Need advice? Send questions to voices@langdonpublishing.com with “Bad Advice” in the subject line.



I’m thinking about running for political office. I’m a registered Democrat, fiscally conservative with moderately liberal social views, but I know Oklahoma politicians are usually only elected if they have an R in front of their name. Is it wrong to switch parties so I have a better chance? —J.K.

Dear J.K.,

On the surface, it would seem like a lot of people would agree with you. Just because you think that the government shouldn’t spend money it doesn’t have, or that people shouldn’t be overburdened with taxes doesn’t mean you can’t also care about things like economic inequality and LGBT rights. That sounds thoughtful and reasonable.

And that is why you are screwed.

Look, man—I’m assuming you are male. If not, you are even less likely to be elected, sorry. People around here decide what college to attend based on football team performance. We suck a dwindling resource out of our land at the cost of the very ground beneath our feet. Our state vegetable is a watermelon.

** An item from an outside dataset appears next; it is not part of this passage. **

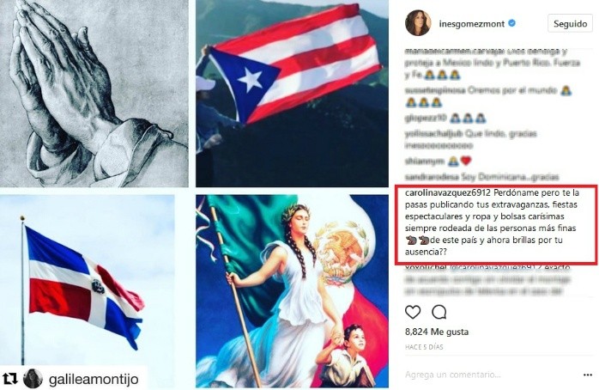Open the three-dot more options menu
The width and height of the screenshot is (599, 390).
click(588, 375)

If you want to get elected, you’re gonna have to change more than just your party affiliation. Are you comfortable phrasing your tweets in such a way that Nazis won’t get offended? Do you consider certain parts of the state to be the “real” Oklahoma? How unscrupulous of a lawyer can you
afford?

My advice is to radicalize yourself as much as possible. You don’t actually have to believe the rhetoric you spew, you just have to embody it in every other way.

Failing that, like if you’re not just in this for the money and prestige, you could run anyway and try to make some positive change on the ground level. It’s probably what Jesus would have you do, but definitely not your campaign manager.

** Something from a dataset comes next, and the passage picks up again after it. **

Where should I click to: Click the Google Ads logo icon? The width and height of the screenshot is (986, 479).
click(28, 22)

How do I not make babies when I hate condoms and don’t believe in birth control? — S.H.

Dear S.H.,

Have you tried abstinence? Much like other forms of birth control, it is effective when used correctly. Unfortunately, most humans haven’t figured out how to do it correctly, which is why a bunch of abstinent teenagers get pregnant every year.

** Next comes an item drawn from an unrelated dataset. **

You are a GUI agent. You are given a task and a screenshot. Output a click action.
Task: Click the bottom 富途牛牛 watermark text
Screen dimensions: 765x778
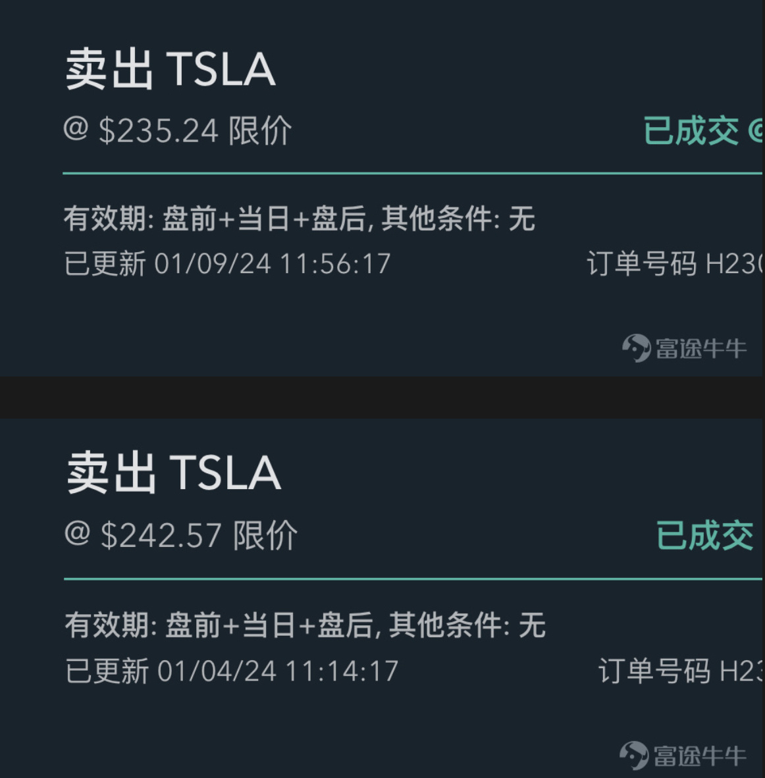[x=699, y=756]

If you wanna go the abortion route, you’re in for a challenge. It’s easier to find an untouched oil field around here than it is to find a clinic.


My dog keeps eating grass. How can I make it stop? —W.E

Dear W.E.,

Some believe that dogs eat grass for much the same reason a human would eat a salad. It provides fiber, helps with digestion, and can even fulfill unmet nutritional needs. If your dog is male, you should shame it for being a sissy and eating vegetables. If it is female, shame it for eating literally anything else.